_Task to carry out_
Only the number is needed: how many lines in the entries below contain the string "works"?

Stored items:
[Start of section]

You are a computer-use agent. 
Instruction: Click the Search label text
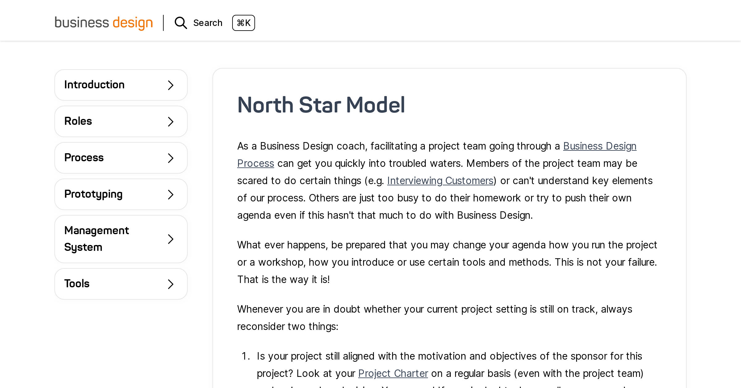207,23
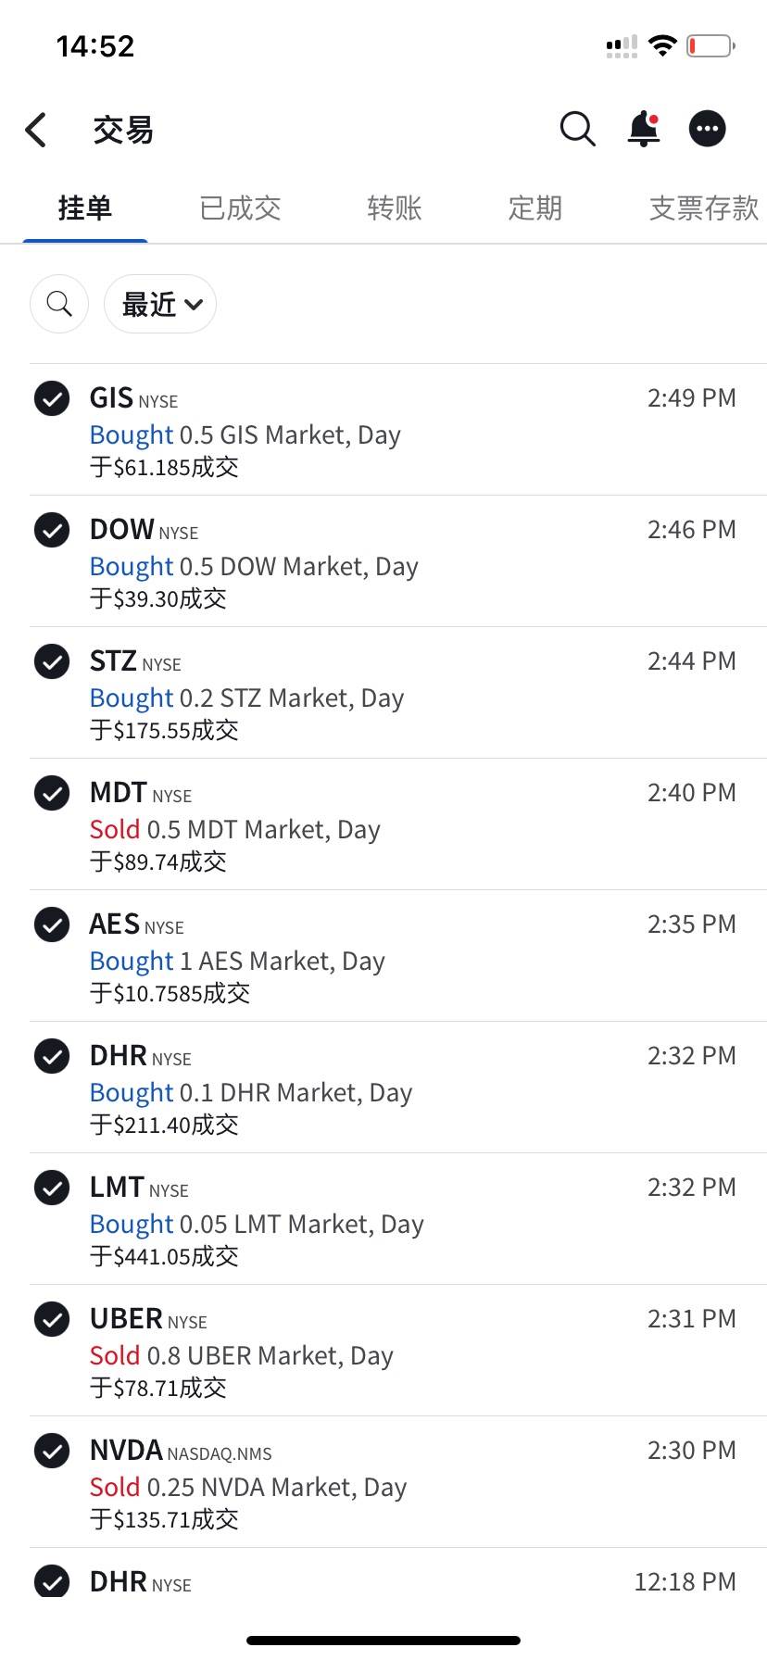This screenshot has width=767, height=1660.
Task: Open the LMT bought order row
Action: (x=398, y=1219)
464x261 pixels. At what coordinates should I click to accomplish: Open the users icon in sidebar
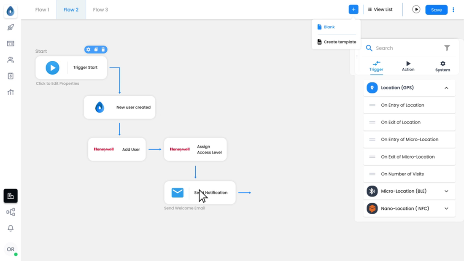pos(11,60)
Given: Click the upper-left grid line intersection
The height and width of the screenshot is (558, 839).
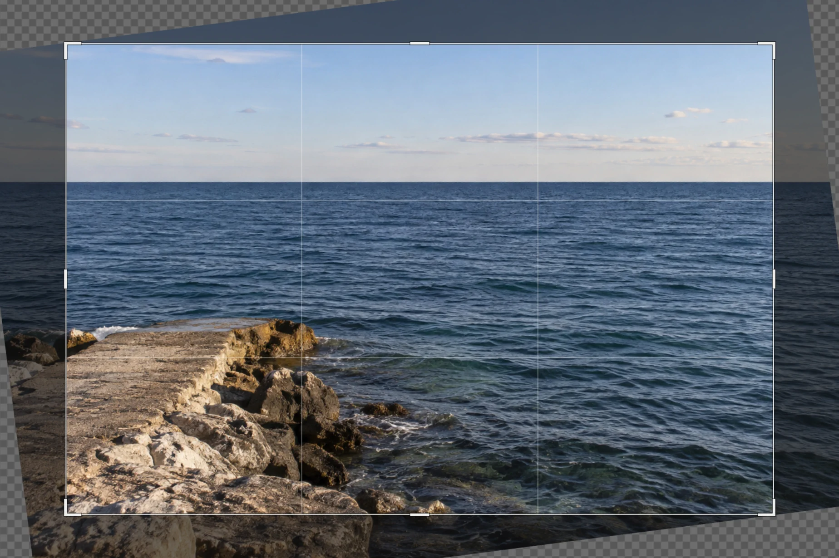Looking at the screenshot, I should [302, 201].
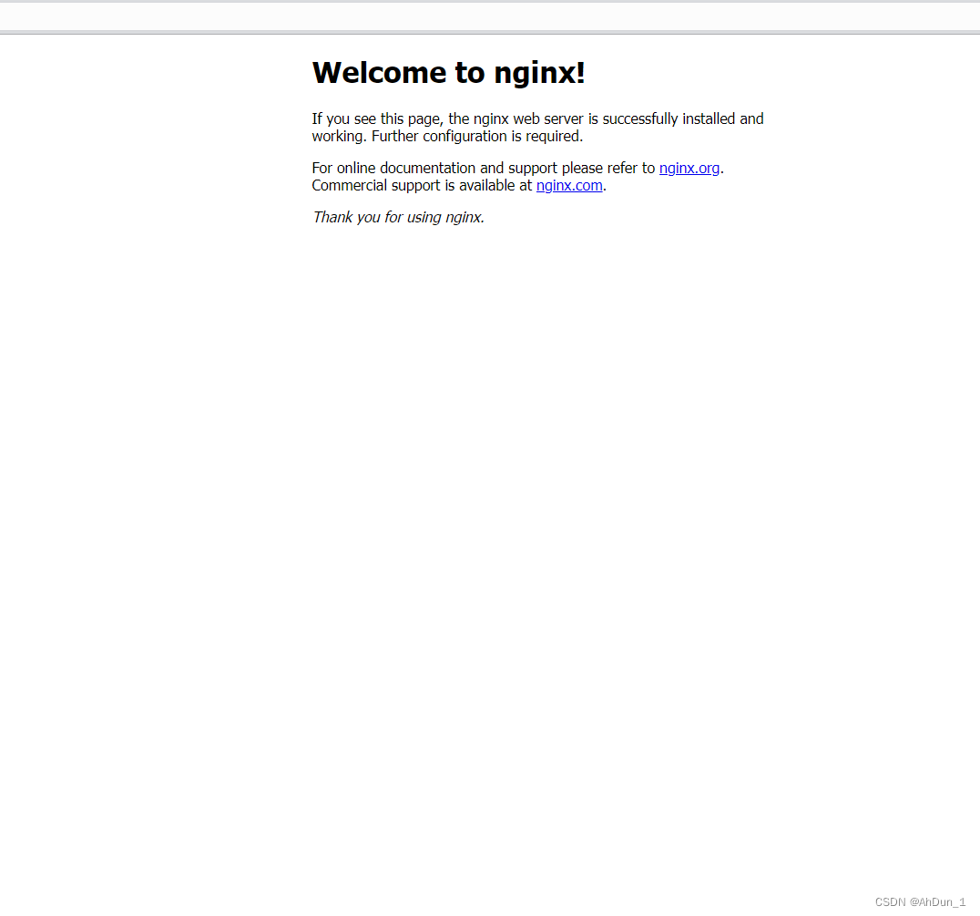980x916 pixels.
Task: Click the "CSDN @AhDun_1" watermark
Action: coord(919,902)
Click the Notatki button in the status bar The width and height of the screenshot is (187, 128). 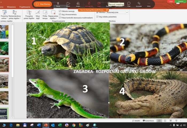[x=136, y=121]
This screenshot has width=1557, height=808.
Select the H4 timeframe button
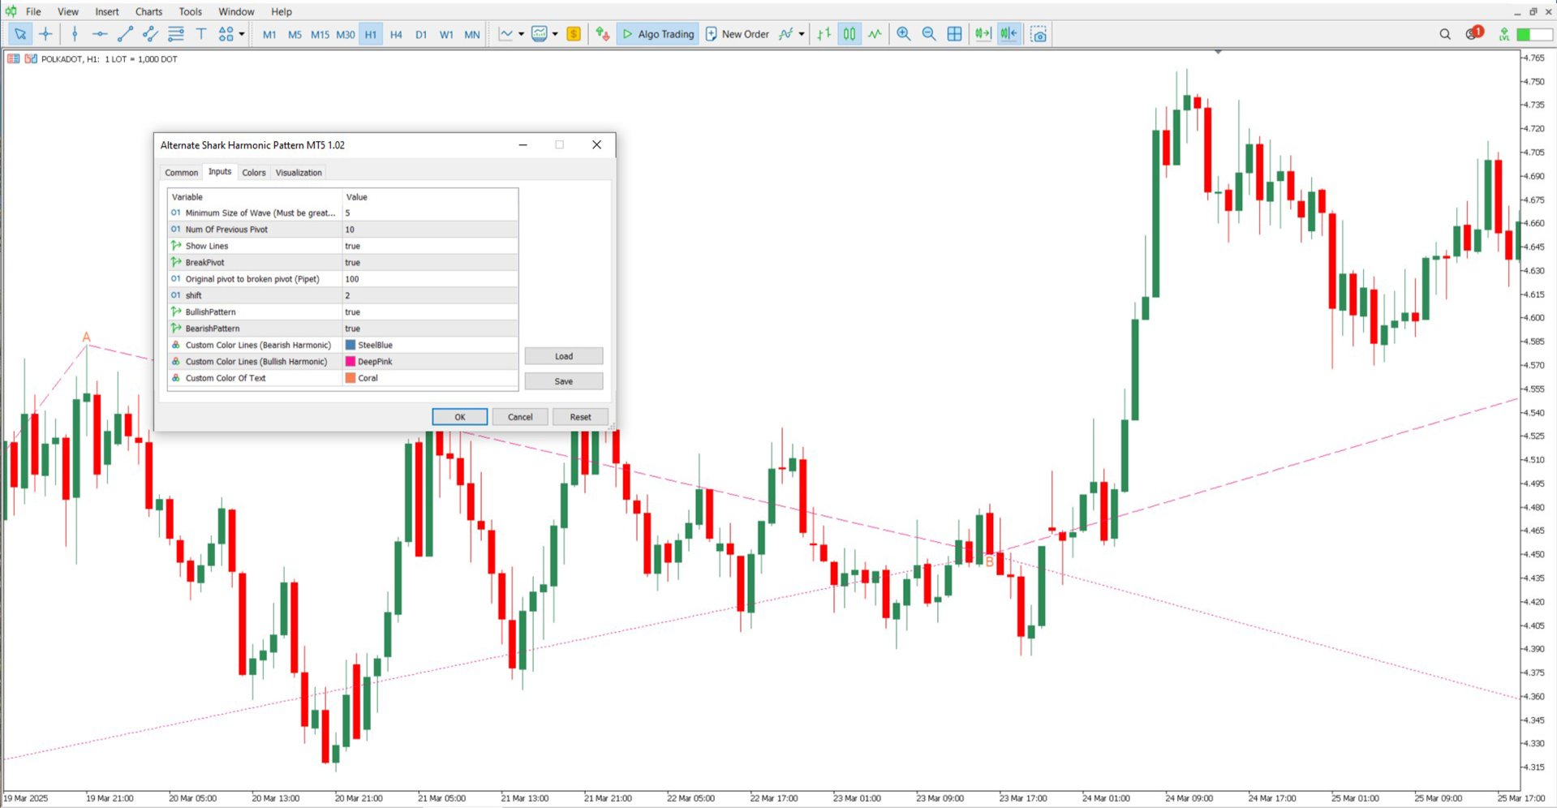[x=396, y=34]
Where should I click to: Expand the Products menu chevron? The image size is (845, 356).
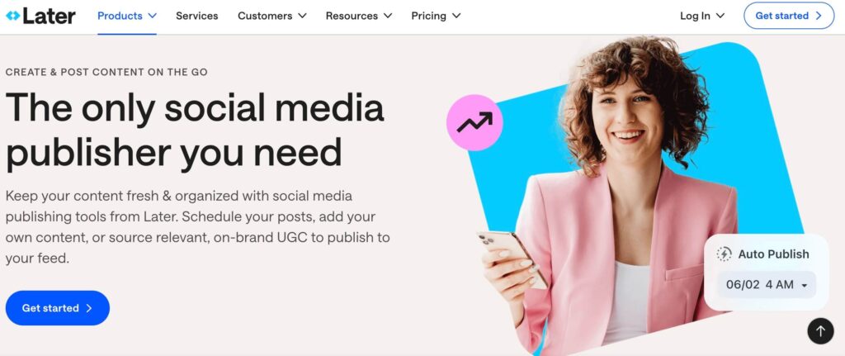153,16
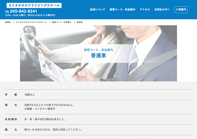Viewport: 197px width, 139px height.
Task: Open 教習コース・料金案内 breadcrumb link
Action: pyautogui.click(x=62, y=22)
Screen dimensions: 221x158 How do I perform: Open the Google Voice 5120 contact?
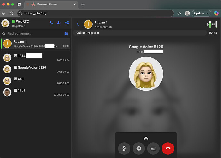36,69
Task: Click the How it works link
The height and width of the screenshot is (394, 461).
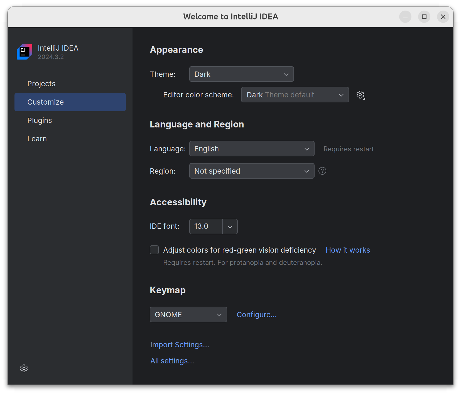Action: point(348,250)
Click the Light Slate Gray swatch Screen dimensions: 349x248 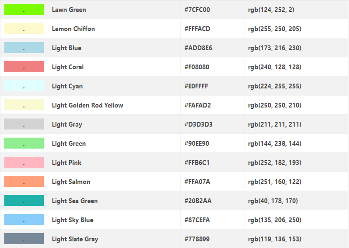click(24, 239)
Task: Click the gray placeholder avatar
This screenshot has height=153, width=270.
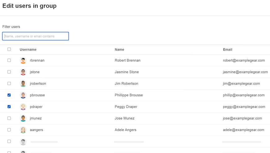Action: coord(23,142)
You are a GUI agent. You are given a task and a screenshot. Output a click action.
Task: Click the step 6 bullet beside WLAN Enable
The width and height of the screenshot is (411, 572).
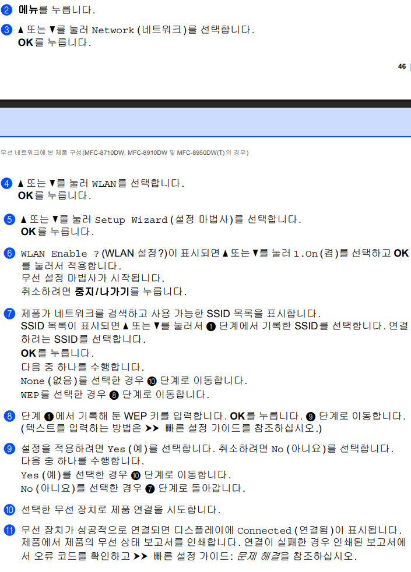9,253
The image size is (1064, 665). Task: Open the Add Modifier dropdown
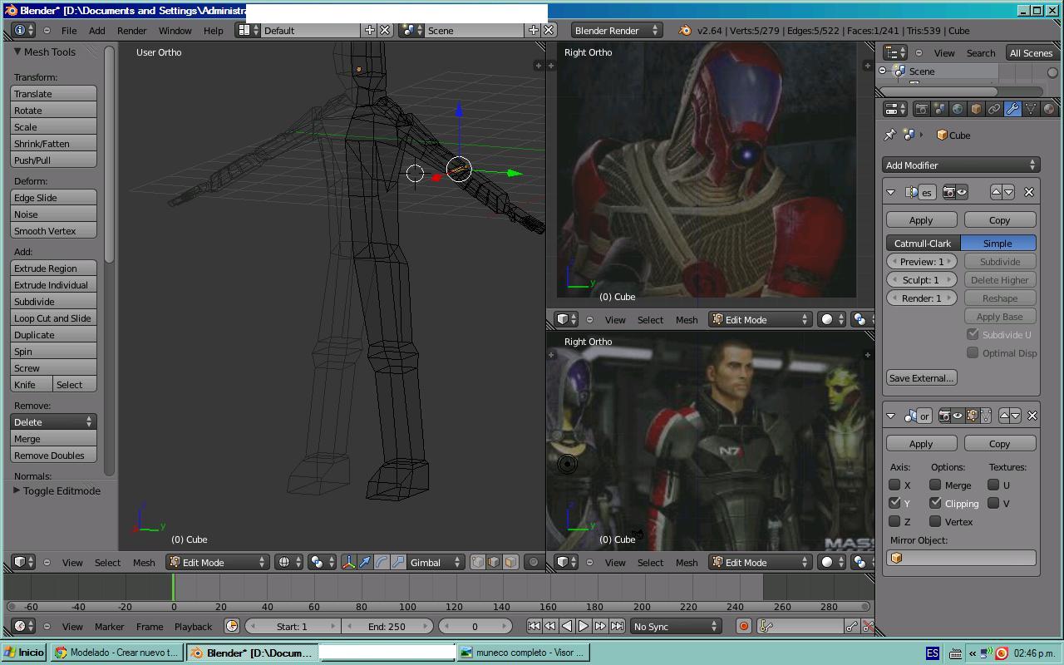pyautogui.click(x=961, y=165)
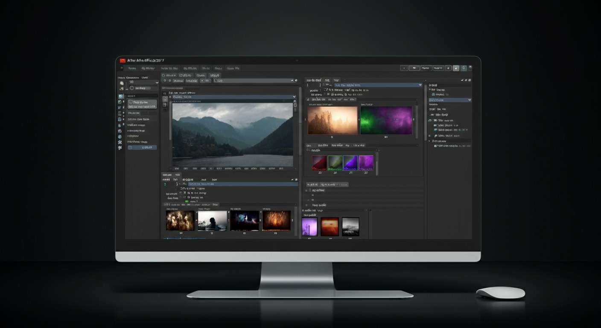Select the top tool icon in the left toolbar

121,83
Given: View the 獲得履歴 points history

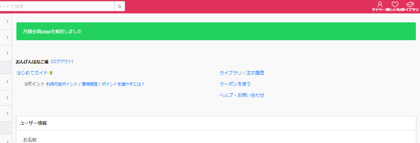Looking at the screenshot, I should pos(90,84).
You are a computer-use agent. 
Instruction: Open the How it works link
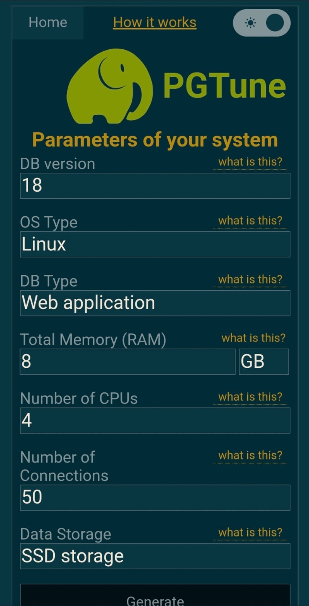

[End of section]

_Solution to this task_
2